If we want to golf it, it would probably just be

  lines = IO.readlines ARGV[0]
  File.write ARGV[1], lines.sort.join('\n')
certainly more readable than the C++ even if you're unfamiliar with ruby.


Well, if you really want to golf it, you can just write:

  File.write ARGV[1], IO.readlines(ARGV[0]).sort.join('\n')
;)


You're fired.

    IO.write(ARGV[1], ARGF.lines.sort.join)


Here's the shortest I've gotten after looking at some of the comments:

  IO.write$*.pop,ARGF.lines.sort.join
And yes, it does work even without the space between `write` and `$*`.

Also after testing, I realized the ('\n') is not required for join. When you call 'lines', it still has the '\n' character in the string, and when you join, it defaults to join without a delimiter, so it's putting them back together with the newline still there.


Wow, this is really sweet and esoteric (didn't know about ARGF) - but, reading the docs for ARGF, wouldn't it also try to ready from ARGV[1]?

Maybe this would fix it:

  IO.write(ARGV.pop, ARGF.lines.sort.join('\n'))


Yes, good catch. join('\n') is wrong though - IO#lines preserves newlines, the default join is the empty string, and you meant "\n" :)


:)


I believe you still need to join on newline, the default is space. However you can save a couple characters by using `$*` instead of ARGV.

Also, trim out the space between the arguments and kill the parenthesis for the optimal golfing.


Is

> File.write ARGV[1], (IO.readlines ARGV[0]).sort.join('\n')

not valid Ruby?


  File.open(ARGV[1], 'w') { |file| file.write(File.read(ARGV[0]).lines.sort.join) }
http://stackoverflow.com/questions/8278680/ruby-undefined-me...


The thing is in ruby you are already in main method so there's no need to declare main function as an entry point.

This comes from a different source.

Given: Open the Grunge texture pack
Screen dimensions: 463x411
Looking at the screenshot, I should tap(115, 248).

The main reason that the c++ version the code is longer has some historical/performance related issues! In c++11 it could've been with smaller standard library at design but that could break the old codes! Although obviously, "Little code =! Better code". What you want to achieve is actually more important. Btw, C++ as a scripting language? at first you might think that way but truly that's a big lie :)

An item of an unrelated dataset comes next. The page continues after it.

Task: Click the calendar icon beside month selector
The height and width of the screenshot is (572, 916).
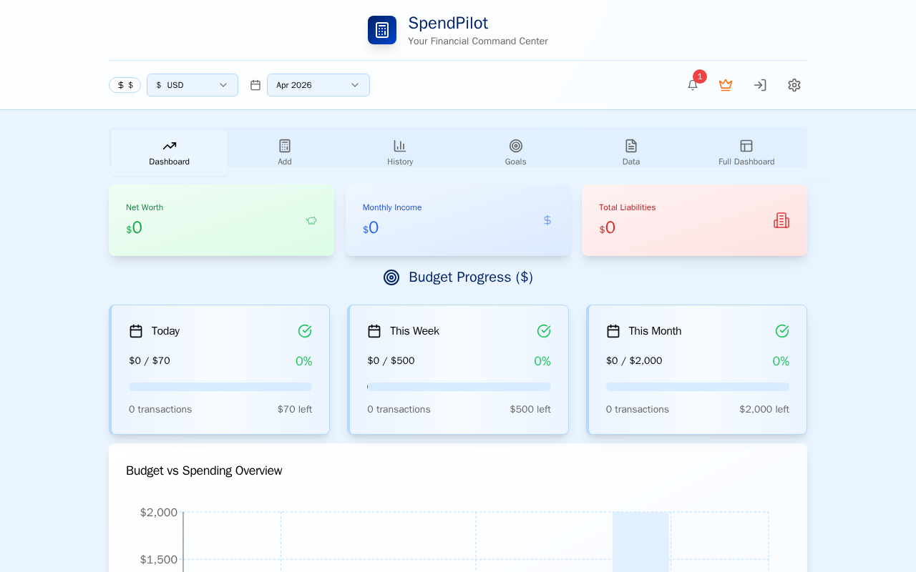Action: click(255, 85)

I'm not arguing with that ;)

BTW, I would never use Ruby for anything that needs performance, but for ease of use and readability it's really great.


Now that's the succinctness I'd expect from an actual scripting language


Except that's not what the C++ code does. The C++ reads and writes from files given as command line arguments.


Fixed


Thanks. I know enough ruby to be dangerous so didn't know if more needed to be done than that simple substitution.


Or:

   ruby -e 'puts ARGF.sort' file.txt
Also, this reads stdin if the argument is omitted.